Re: Encodings for SQL Databases

From: Michael \(michka\) Kaplan (michka@trigeminal.com)
Date: Mon Aug 07 2000 - 19:20:45 EDT


From: "John Cowan" <cowan@locke.ccil.org>
> > Are you saying that a value made up of twelve 16-byte values that was
> > actually six surrogates would be treated as:
> >
> > a) Six characters with unknown sort characteristics, or
> >
> > b) Twelve characters, at least six of which would have unknown sort
> > characteristics (since the first two bytes of a surrogate would not have
a
> > defined sort order and the second two byte which might randomly coincide
> > with an existing BMP value when treated as a separate Unicode code
point.
>
> I can't answer the question, but there is an erroneous preconception here.
> Neither of the 16-bit units of a surrogate pair can coincide with any
> existing BMP value.

Yes, this is true, and was a mistake on my part.

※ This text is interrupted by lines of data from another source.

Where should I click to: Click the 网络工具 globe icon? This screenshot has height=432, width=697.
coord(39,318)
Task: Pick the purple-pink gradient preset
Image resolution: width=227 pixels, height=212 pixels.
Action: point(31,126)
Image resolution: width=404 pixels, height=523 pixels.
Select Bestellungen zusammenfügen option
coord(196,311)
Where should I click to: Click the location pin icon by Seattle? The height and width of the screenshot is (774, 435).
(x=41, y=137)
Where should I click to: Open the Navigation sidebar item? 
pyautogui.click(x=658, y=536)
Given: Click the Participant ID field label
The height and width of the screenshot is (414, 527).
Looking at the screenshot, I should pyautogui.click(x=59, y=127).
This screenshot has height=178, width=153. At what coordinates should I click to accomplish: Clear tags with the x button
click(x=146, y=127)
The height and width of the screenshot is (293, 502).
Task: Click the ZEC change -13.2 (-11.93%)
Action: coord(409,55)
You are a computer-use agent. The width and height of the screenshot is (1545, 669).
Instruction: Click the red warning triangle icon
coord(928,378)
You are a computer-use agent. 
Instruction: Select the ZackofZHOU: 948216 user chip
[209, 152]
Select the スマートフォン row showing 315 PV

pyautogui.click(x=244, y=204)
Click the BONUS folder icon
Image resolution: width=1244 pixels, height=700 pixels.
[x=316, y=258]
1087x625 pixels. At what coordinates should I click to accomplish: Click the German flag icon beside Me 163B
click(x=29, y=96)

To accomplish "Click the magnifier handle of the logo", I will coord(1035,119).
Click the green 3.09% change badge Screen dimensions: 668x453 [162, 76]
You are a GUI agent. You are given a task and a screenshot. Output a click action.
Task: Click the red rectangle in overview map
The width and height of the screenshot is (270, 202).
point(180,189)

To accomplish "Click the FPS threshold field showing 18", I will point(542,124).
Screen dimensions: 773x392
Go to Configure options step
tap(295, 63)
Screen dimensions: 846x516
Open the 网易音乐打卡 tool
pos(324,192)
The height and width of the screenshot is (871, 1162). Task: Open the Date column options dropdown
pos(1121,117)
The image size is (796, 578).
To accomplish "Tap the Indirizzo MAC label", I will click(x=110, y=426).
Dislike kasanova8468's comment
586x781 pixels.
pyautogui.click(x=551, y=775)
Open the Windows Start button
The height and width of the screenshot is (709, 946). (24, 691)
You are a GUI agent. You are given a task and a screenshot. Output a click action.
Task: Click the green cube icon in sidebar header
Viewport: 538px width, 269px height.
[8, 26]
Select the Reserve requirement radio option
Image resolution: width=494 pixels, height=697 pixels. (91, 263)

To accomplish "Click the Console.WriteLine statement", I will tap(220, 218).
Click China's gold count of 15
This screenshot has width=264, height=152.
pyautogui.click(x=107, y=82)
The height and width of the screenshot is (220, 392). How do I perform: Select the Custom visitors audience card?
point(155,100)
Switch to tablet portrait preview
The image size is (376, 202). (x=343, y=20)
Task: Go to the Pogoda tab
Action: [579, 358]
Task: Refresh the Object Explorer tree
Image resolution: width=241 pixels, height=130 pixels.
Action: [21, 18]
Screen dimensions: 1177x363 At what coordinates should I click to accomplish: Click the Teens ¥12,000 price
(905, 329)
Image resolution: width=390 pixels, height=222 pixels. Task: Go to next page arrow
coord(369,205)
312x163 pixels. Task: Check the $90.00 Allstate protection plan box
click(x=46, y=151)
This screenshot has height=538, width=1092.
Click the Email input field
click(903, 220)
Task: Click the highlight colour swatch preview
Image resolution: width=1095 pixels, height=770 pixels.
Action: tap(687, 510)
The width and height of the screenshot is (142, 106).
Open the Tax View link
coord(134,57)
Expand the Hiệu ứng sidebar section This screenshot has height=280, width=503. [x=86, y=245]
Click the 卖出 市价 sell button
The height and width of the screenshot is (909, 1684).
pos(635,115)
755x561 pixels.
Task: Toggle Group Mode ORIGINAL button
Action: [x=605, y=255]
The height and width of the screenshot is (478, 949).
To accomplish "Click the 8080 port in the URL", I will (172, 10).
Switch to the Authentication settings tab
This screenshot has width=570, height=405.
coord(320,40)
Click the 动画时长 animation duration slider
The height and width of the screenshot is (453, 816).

> > I would call (a) "surrogate aware", and (b) "surrogate safe", where
"safe"
> > would be defined as "at least the data did not get corrupted!".
Obviously it
> > is not entirely safe when you are considering collation and intrinsic
string
> > manipulation issues.
>
> Every surrogate-unaware application is surrogate-safe in your limited
> sense, unless it goes to the trouble of weeding out surrogates (which is
> pointless). True surrogate-unsafeness appears when you allow things like
> inserting characters into a string, in which case it is unsafe to
> allow inserting after a high-part surrogate.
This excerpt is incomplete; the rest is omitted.